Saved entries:
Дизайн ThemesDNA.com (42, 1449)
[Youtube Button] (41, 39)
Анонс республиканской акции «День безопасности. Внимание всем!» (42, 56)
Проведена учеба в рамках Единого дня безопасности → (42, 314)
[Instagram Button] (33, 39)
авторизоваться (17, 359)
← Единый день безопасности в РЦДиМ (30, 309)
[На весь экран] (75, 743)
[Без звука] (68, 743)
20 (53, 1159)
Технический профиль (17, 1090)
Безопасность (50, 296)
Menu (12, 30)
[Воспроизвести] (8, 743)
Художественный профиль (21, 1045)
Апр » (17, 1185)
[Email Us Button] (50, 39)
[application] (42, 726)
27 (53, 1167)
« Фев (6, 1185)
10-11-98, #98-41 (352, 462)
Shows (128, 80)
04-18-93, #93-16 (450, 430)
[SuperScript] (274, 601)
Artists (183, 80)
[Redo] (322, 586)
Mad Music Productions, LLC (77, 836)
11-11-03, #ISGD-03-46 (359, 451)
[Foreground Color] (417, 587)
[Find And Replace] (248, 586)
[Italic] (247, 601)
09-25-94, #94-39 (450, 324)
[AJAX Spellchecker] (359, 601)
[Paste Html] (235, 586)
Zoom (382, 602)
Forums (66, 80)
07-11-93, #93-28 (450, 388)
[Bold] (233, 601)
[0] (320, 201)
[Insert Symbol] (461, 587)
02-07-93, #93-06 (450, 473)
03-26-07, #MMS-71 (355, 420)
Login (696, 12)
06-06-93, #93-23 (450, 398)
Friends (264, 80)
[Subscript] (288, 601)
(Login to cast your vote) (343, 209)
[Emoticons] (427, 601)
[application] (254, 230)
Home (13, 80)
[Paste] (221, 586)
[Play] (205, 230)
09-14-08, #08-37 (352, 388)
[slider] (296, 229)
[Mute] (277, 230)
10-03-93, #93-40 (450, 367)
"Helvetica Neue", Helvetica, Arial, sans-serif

▸ EXERCISE DIRECTIONS
Write out every entry again, substituting "Icon" for each occurrence of "Button" and leaving everything else unchanged.

▸ FINISHED ANSWER
Дизайн ThemesDNA.com (42, 1449)
[Youtube Icon] (41, 39)
Анонс республиканской акции «День безопасности. Внимание всем!» (42, 56)
Проведена учеба в рамках Единого дня безопасности → (42, 314)
[Instagram Icon] (33, 39)
авторизоваться (17, 359)
← Единый день безопасности в РЦДиМ (30, 309)
[На весь экран] (75, 743)
[Без звука] (68, 743)
20 (53, 1159)
Технический профиль (17, 1090)
Безопасность (50, 296)
Menu (12, 30)
[Воспроизвести] (8, 743)
Художественный профиль (21, 1045)
Апр » (17, 1185)
[Email Us Icon] (50, 39)
[application] (42, 726)
27 (53, 1167)
« Фев (6, 1185)
10-11-98, #98-41 (352, 462)
Shows (128, 80)
04-18-93, #93-16 (450, 430)
[SuperScript] (274, 601)
Artists (183, 80)
[Redo] (322, 586)
Mad Music Productions, LLC (77, 836)
11-11-03, #ISGD-03-46 (359, 451)
[Foreground Color] (417, 587)
[Find And Replace] (248, 586)
[Italic] (247, 601)
09-25-94, #94-39 (450, 324)
[AJAX Spellchecker] (359, 601)
[Paste Html] (235, 586)
Zoom (382, 602)
Forums (66, 80)
07-11-93, #93-28 (450, 388)
[Bold] (233, 601)
[0] (320, 201)
[Insert Symbol] (461, 587)
02-07-93, #93-06 (450, 473)
03-26-07, #MMS-71 (355, 420)
Login (696, 12)
06-06-93, #93-23 (450, 398)
Friends (264, 80)
[Subscript] (288, 601)
(Login to cast your vote) (343, 209)
[Emoticons] (427, 601)
[application] (254, 230)
Home (13, 80)
[Paste] (221, 586)
[Play] (205, 230)
09-14-08, #08-37 (352, 388)
[slider] (296, 229)
[Mute] (277, 230)
10-03-93, #93-40 (450, 367)
"Helvetica Neue", Helvetica, Arial, sans-serif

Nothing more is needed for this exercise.